One dam close to the Belgian border, the Rurtalsperre, flooded, while another, the Steinbachtalsperre, was stabilised early on Friday. Some 4,500 people have been evacuated from communities downstream, and a stretch of the A61 motorway has been closed amid fears of a breach.
The German military has deployed over 700 soldiers in the two affected states to help with rescue efforts.
Thousands of residents in the north of the Limburg province in neighbouring Netherlands were ordered to leave their homes early Friday as floodwaters peaked.
Emergency services were on high alert, and authorities were also reinforcing dikes along vulnerable stretches where floodwaters continue to rise.
Waters were receding in the southern city of Maastricht, where there was no flooding and in the town of Valkenburg, where damage was widespread, but no one was hurt.
In Belgium, at least four people missing. The Belgium crisis centre has urged people in large parts of the south and east of the country not to travel.
France sent 40 military and a helicopter to Liege in Belgium to help with the flood situation, Prime Minister Jean Castex said on Twitter. [nL8N2OS1OI
“I’ve never seen anything like it,” the Liege resident Bourgeois said. “I came by at midday yesterday, you could still see the little barrier there. This morning, you can’t see it any more.”
The death toll is the highest of any natural catastrophe in Germany since a deadly North Sea flood in 1962 that killed around 340 people. The crash of a high-speed ICE train in 1998 killed 101 people.

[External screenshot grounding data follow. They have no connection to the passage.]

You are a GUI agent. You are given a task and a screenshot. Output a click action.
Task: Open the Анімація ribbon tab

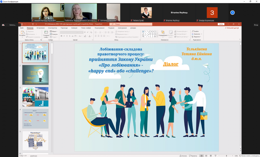click(74, 28)
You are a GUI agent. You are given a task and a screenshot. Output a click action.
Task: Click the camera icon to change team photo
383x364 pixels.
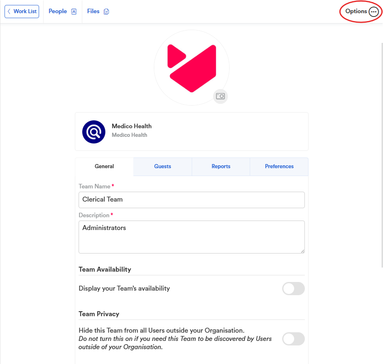click(221, 96)
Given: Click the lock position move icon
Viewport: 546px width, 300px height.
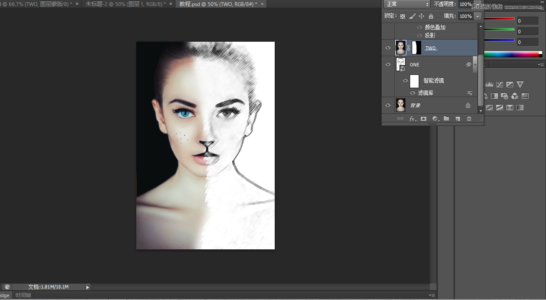Looking at the screenshot, I should coord(421,16).
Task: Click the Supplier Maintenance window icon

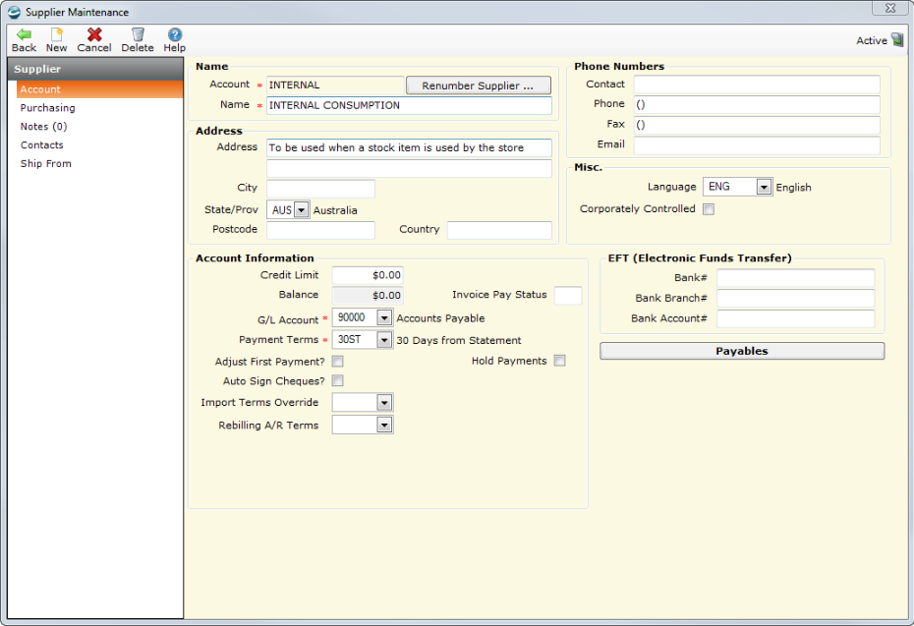Action: point(14,12)
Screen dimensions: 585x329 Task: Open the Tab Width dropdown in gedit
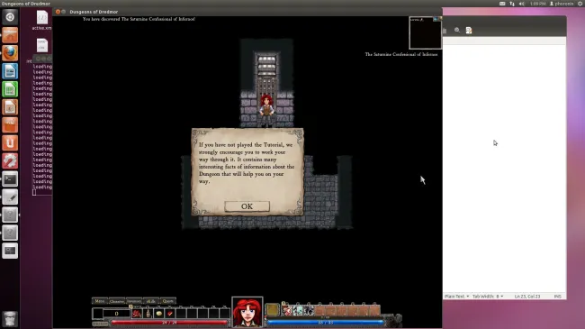[488, 296]
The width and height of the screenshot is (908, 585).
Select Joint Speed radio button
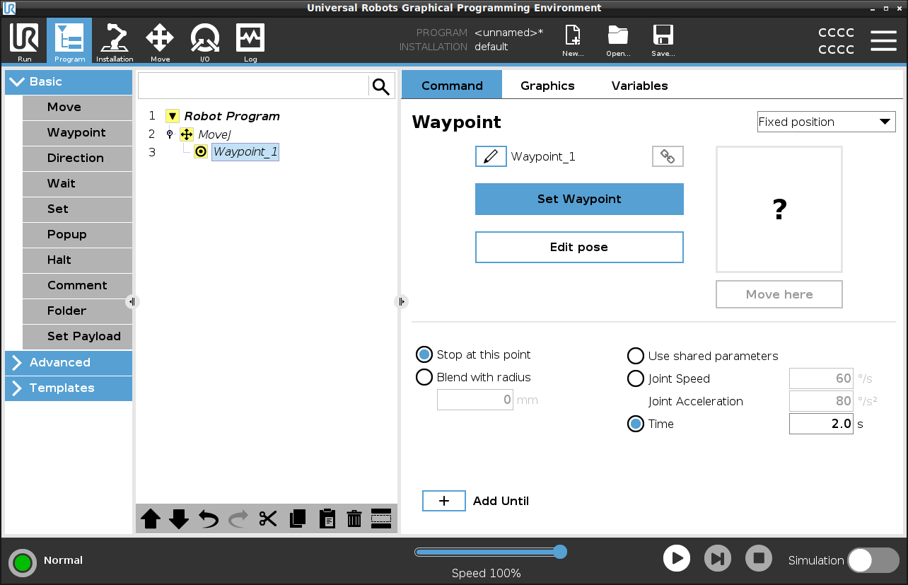(636, 378)
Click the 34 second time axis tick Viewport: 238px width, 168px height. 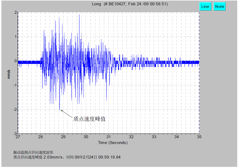coord(177,137)
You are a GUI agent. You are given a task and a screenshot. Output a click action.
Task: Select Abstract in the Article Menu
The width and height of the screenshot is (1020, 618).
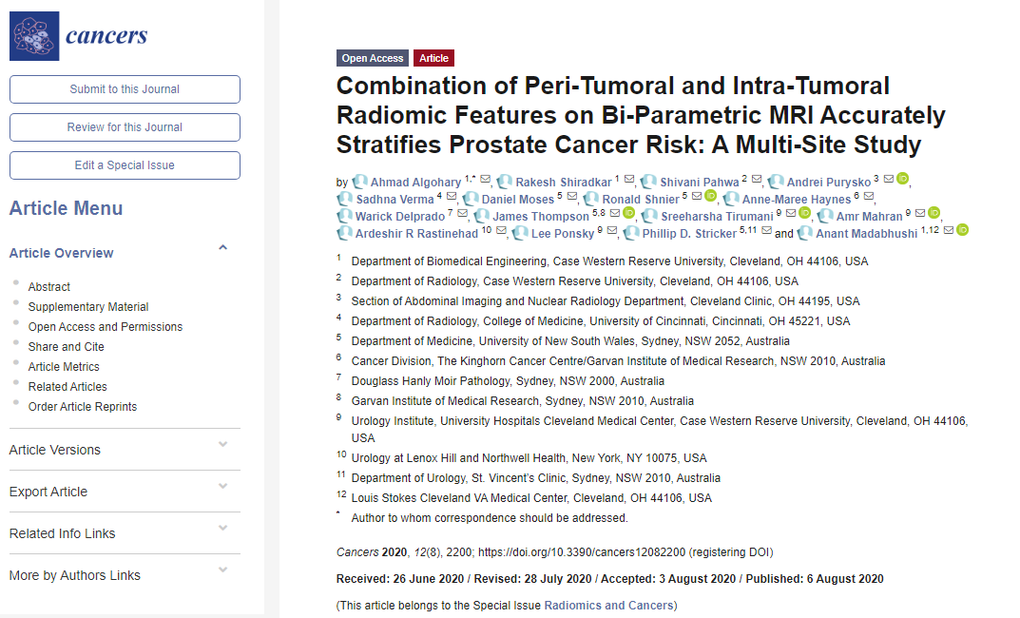click(x=48, y=286)
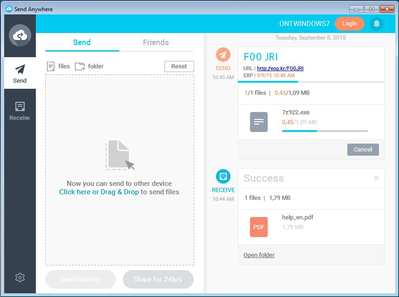Click the help_en.pdf PDF icon
The height and width of the screenshot is (297, 399).
(x=259, y=227)
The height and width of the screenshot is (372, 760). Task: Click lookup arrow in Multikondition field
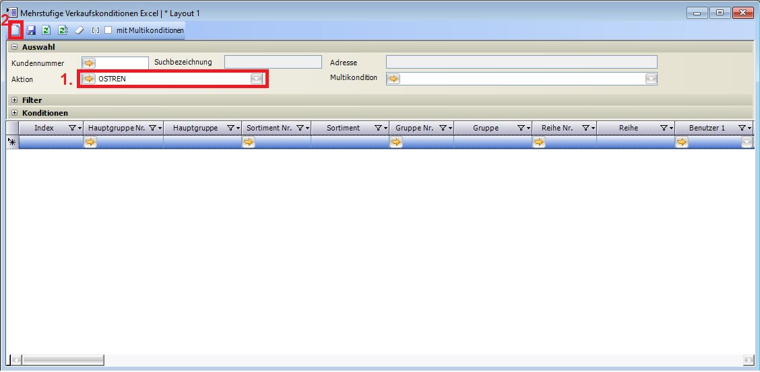click(x=393, y=79)
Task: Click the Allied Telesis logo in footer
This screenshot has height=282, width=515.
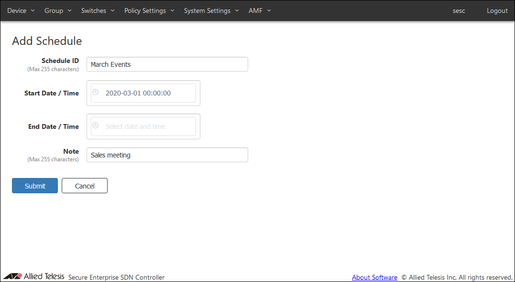Action: [33, 277]
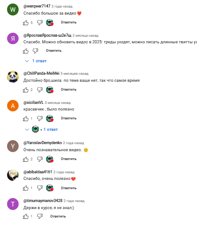This screenshot has height=225, width=197.
Task: Click the '2 года назад' timestamp of @werqwer7147
Action: coord(62,6)
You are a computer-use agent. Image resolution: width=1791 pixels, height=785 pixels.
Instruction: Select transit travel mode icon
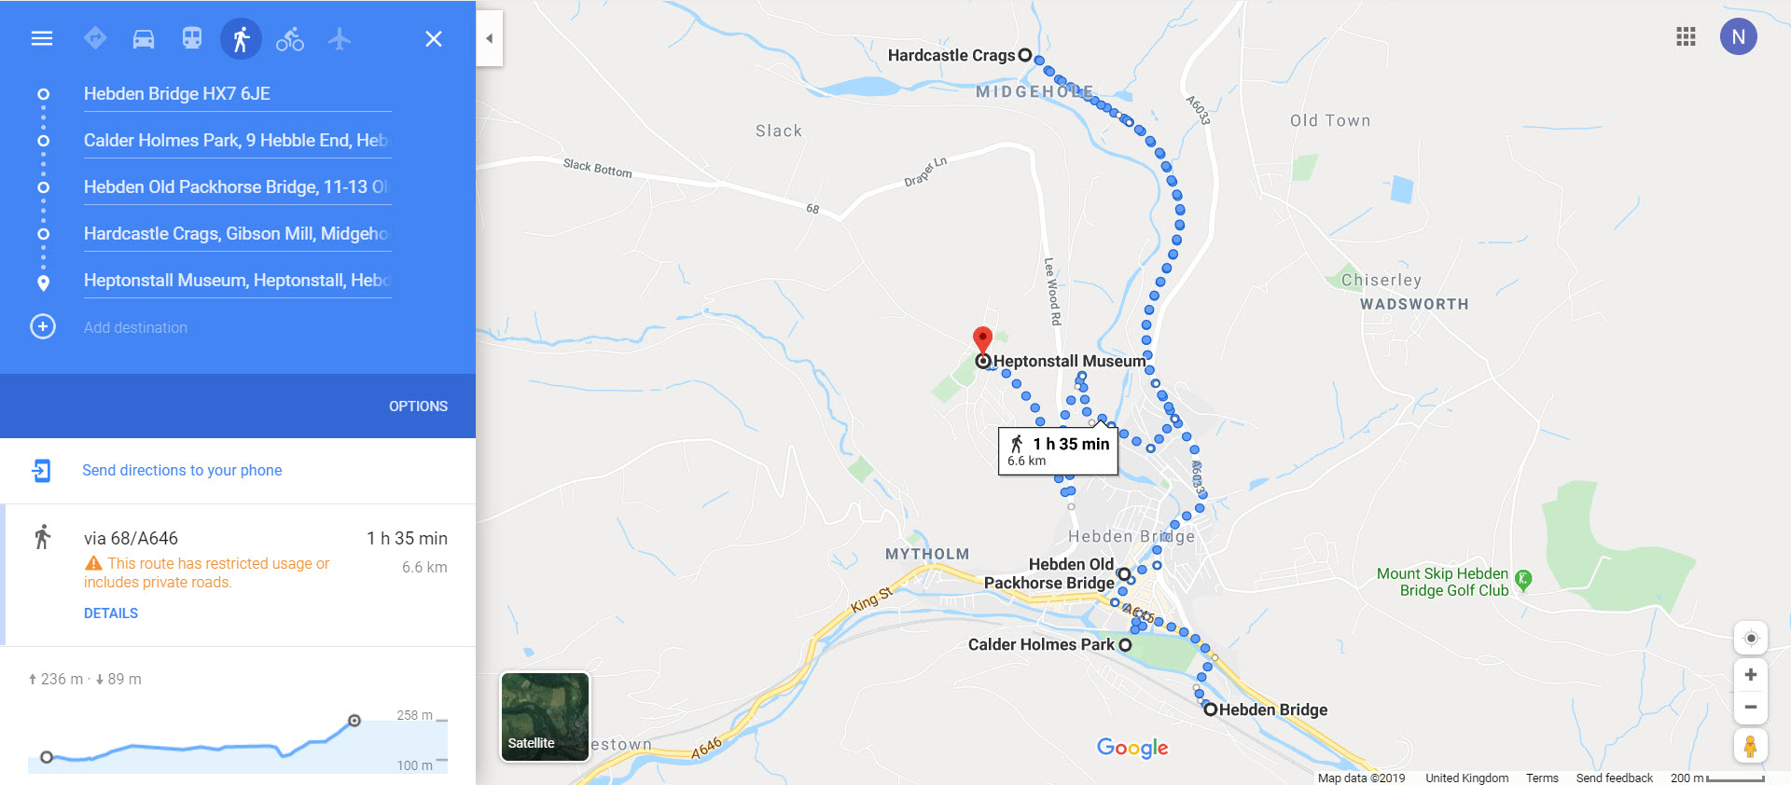click(x=192, y=38)
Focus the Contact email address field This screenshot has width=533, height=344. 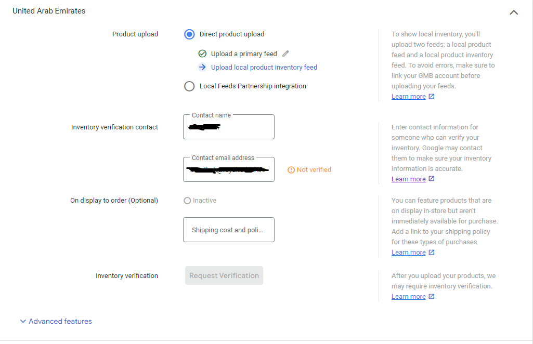[x=229, y=169]
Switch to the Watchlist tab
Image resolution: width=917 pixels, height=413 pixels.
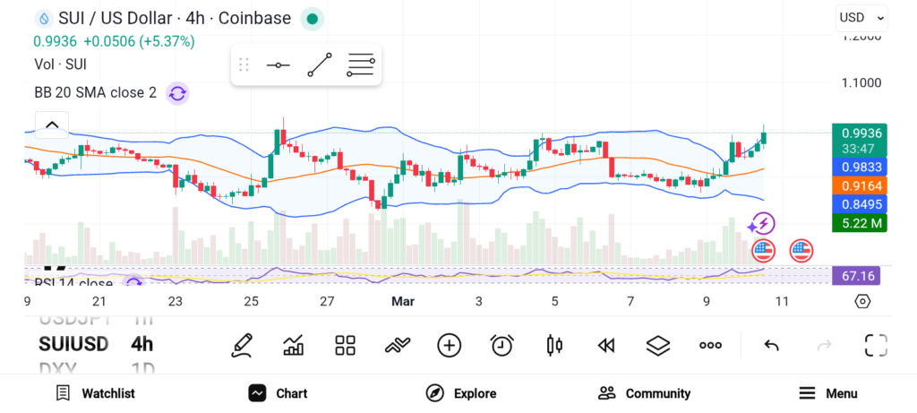[x=95, y=393]
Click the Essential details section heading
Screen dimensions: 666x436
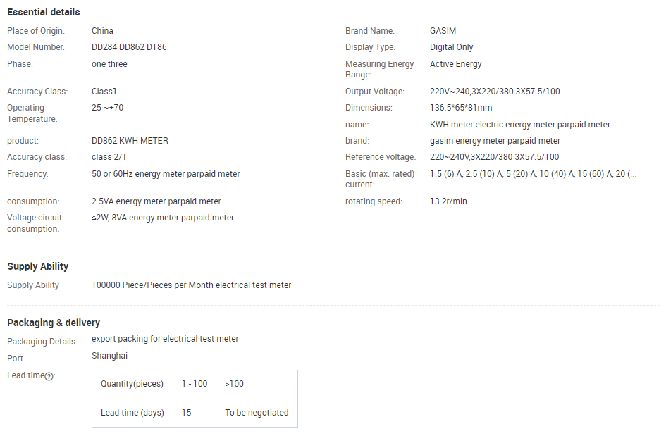coord(44,12)
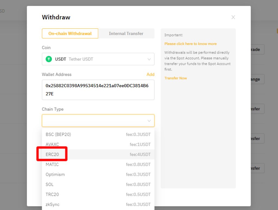Open the USDT coin selector field
This screenshot has height=210, width=278.
tap(98, 59)
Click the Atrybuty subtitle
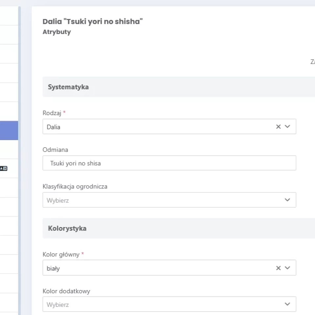 click(56, 32)
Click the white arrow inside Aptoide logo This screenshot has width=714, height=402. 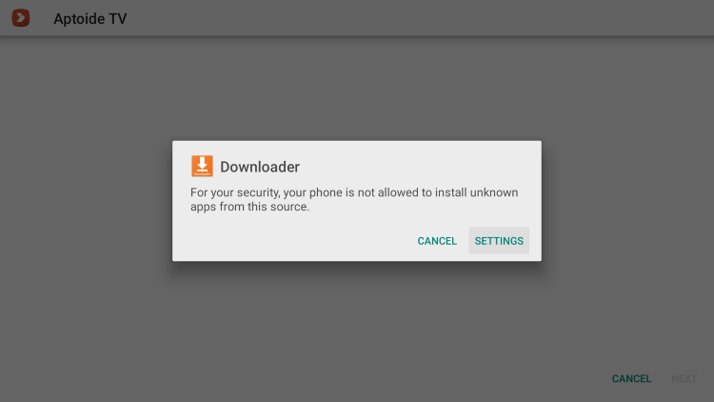coord(20,18)
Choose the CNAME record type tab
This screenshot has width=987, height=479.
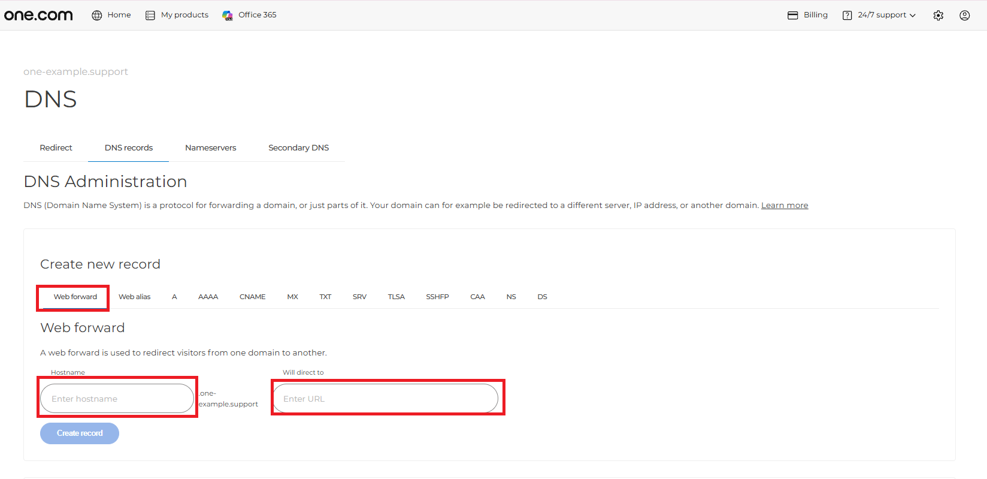click(x=253, y=297)
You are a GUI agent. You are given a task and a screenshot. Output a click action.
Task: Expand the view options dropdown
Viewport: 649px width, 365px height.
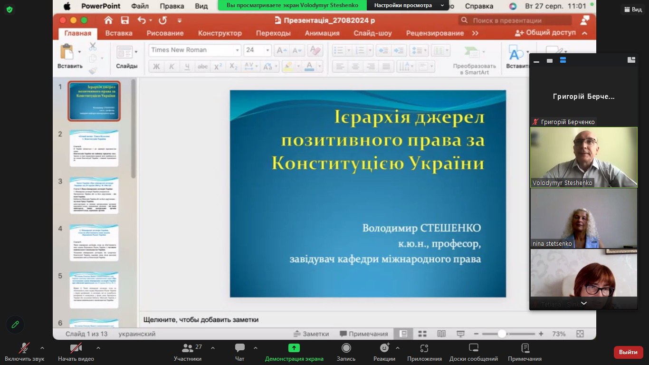(442, 6)
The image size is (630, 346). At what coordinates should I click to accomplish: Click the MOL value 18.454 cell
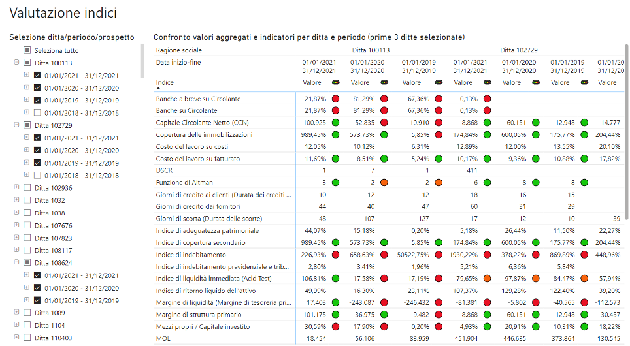[x=312, y=338]
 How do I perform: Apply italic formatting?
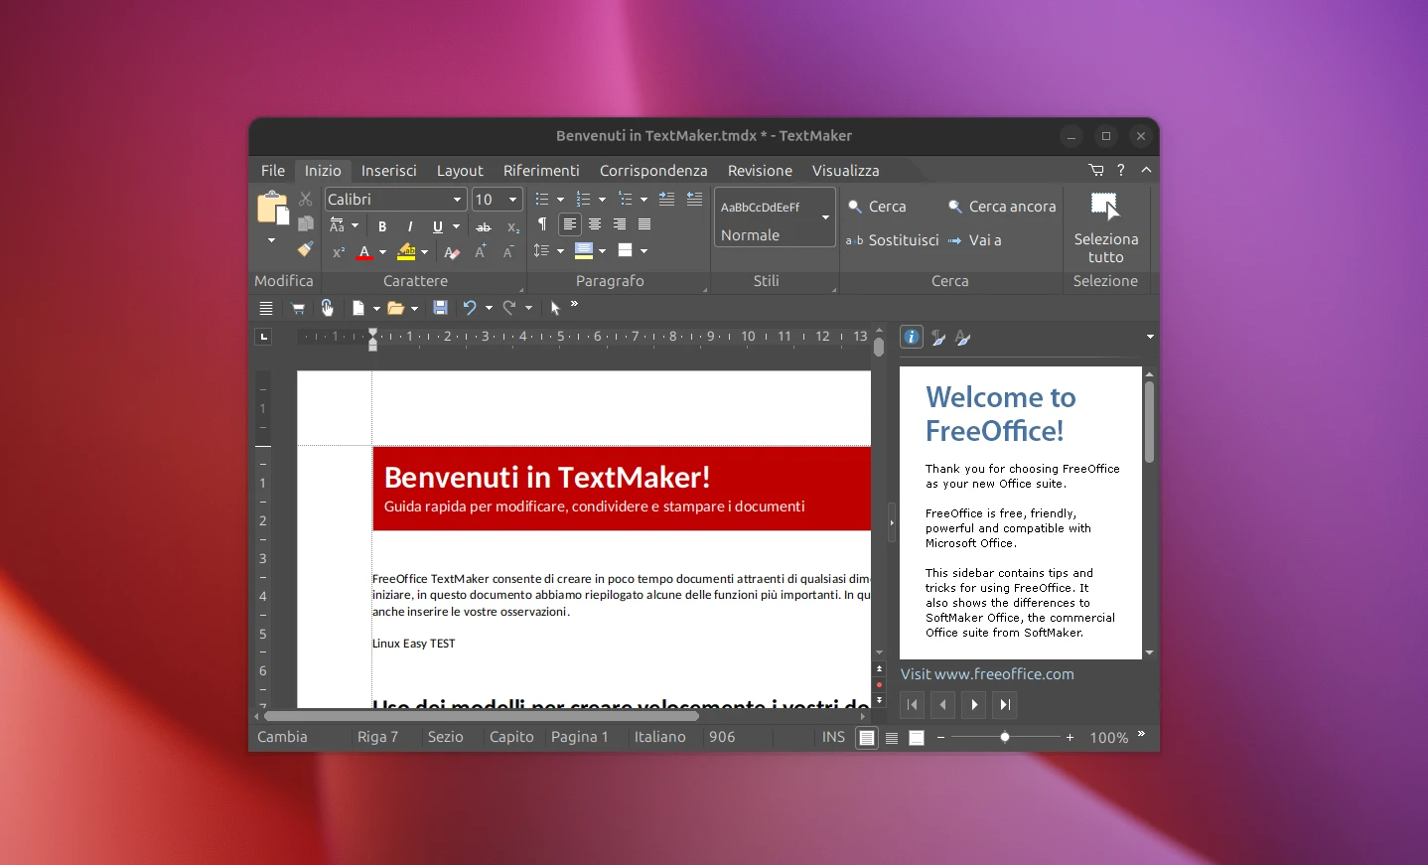click(409, 226)
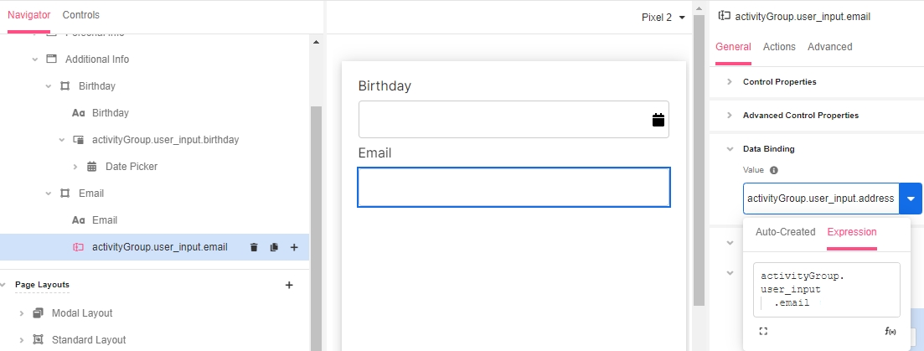Expand the expression editor to fullscreen
Screen dimensions: 924x351
[x=763, y=331]
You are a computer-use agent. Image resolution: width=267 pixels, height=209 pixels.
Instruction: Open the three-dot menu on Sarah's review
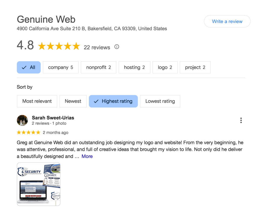pos(241,120)
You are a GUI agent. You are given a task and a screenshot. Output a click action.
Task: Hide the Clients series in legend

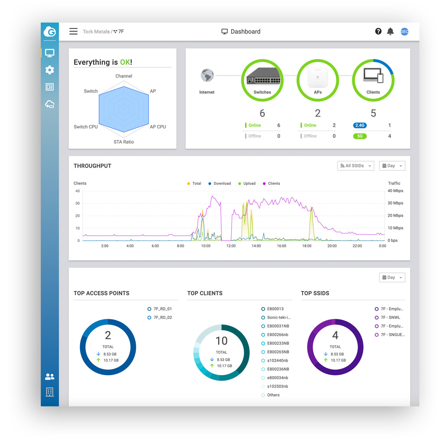pos(271,183)
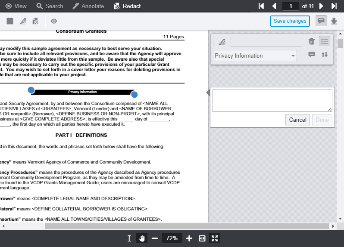The height and width of the screenshot is (247, 344).
Task: Open the Search tab
Action: click(50, 6)
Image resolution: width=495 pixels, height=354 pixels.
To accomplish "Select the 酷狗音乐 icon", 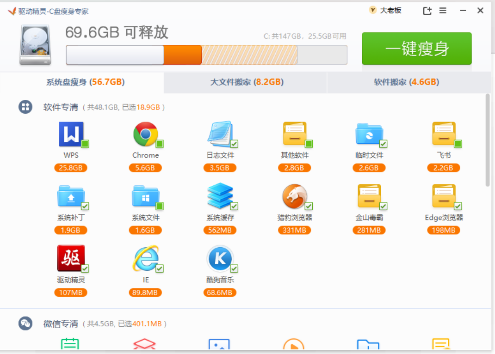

Floods at the Elbe river in 2002, which at the time were billed by media “once-in-a-century floods”, killed 21 people in eastern Germany and more than 100 across the wider central European region.
German Interior Minister Horst Seehofer told magazine Spiegel that the federal government aimed to provide financial support for the affected regions as quickly as possible, adding a package of measures should go to the cabinet for approval on Wednesday.
Chancellor Angela Merkel said on Thursday weather extremes were becoming more frequent which required action to counter global warming.